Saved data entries
********
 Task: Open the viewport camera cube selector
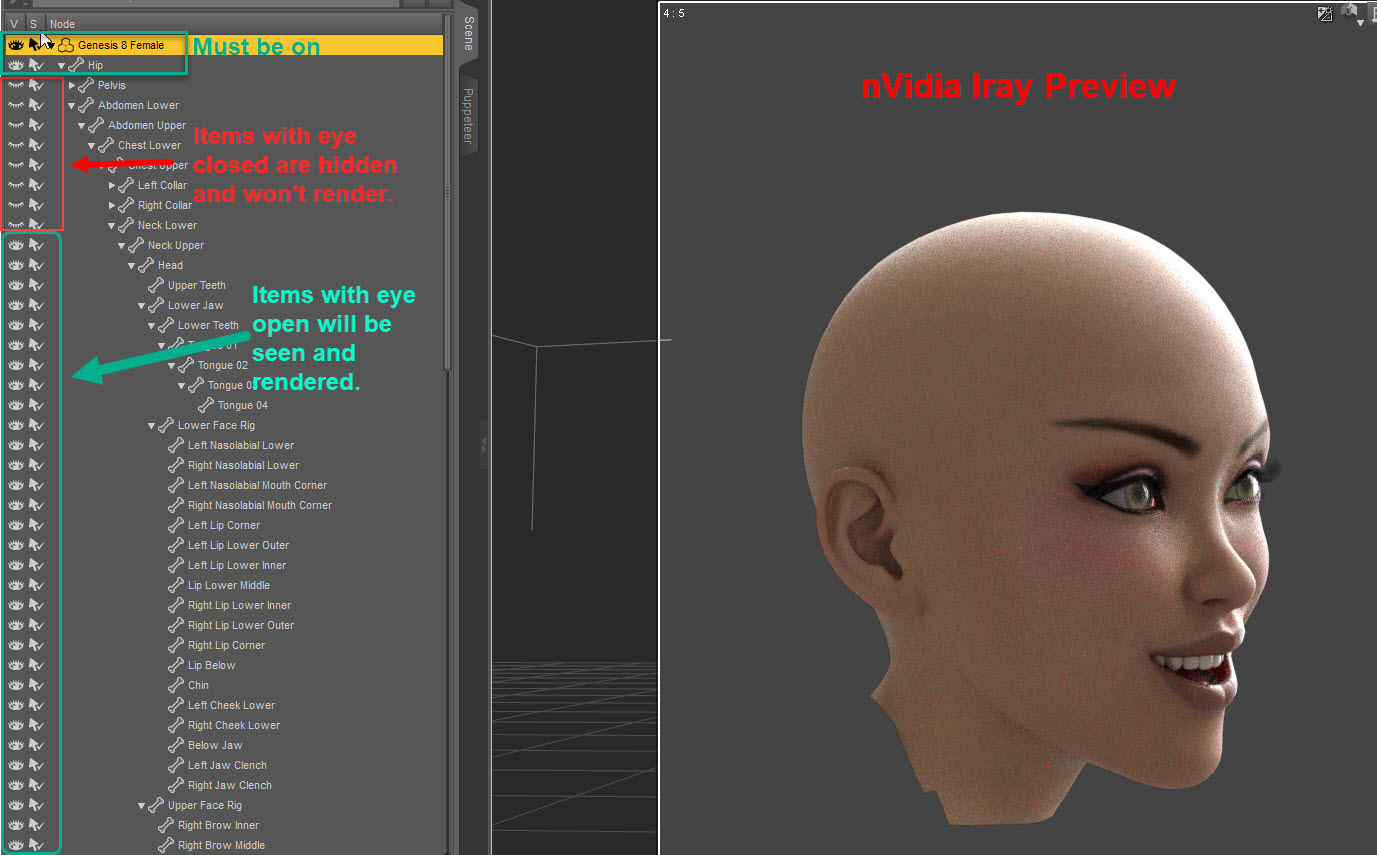(1350, 12)
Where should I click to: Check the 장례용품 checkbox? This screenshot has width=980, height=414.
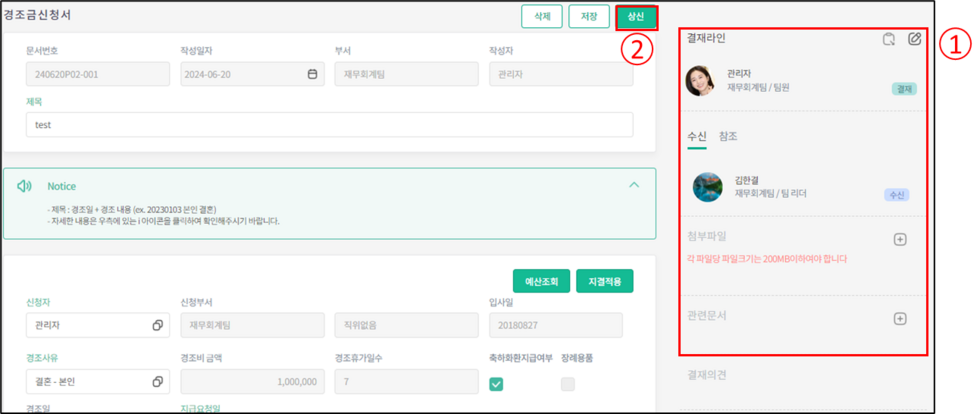568,384
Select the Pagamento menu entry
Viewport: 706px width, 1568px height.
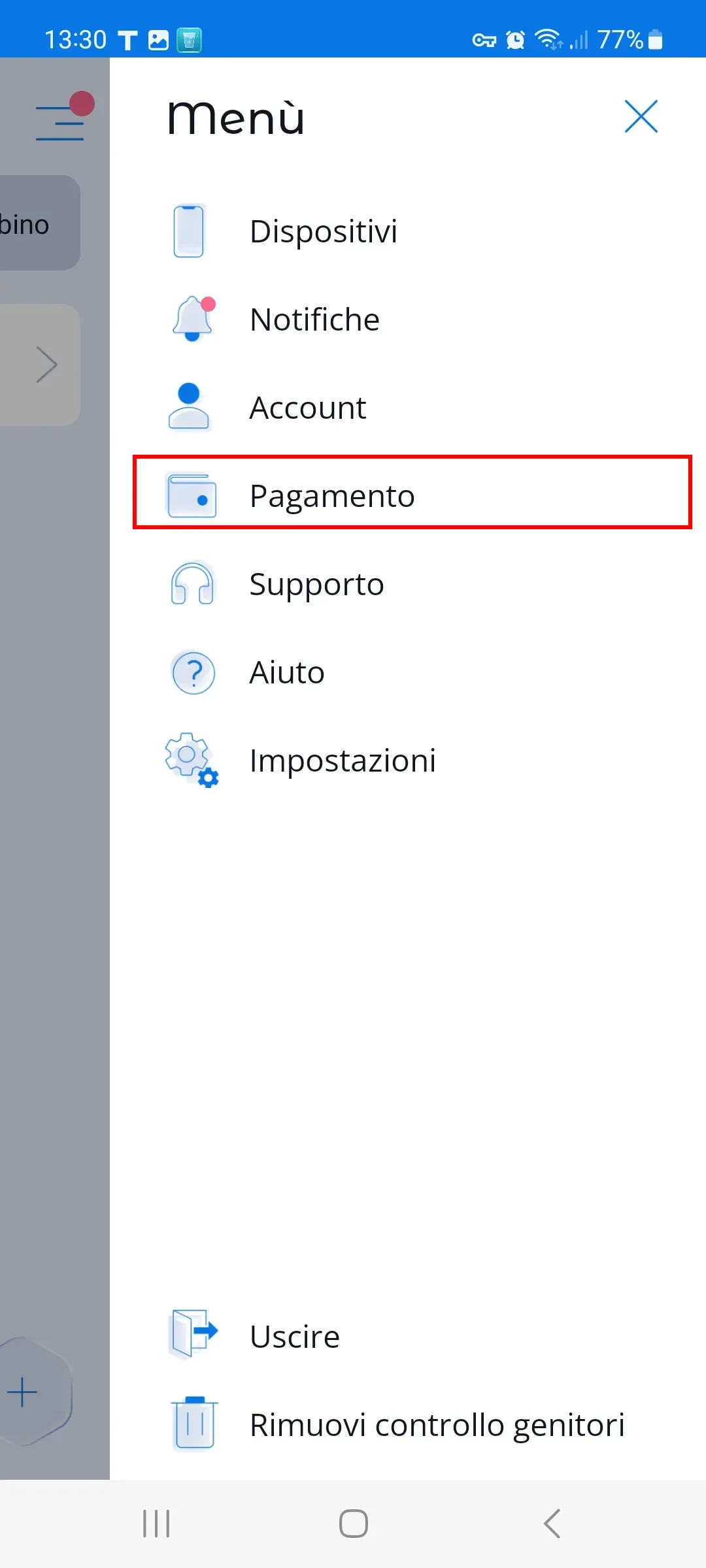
********
From the first line to the last, set down the records above exactly and skip the pictures.

 Task: Open the viewport camera cube selector
(1350, 12)
Where should I click to: Check the 장례용품 checkbox? This screenshot has width=980, height=414.
568,384
Select the Pagamento menu entry
Viewport: 706px width, 1568px height.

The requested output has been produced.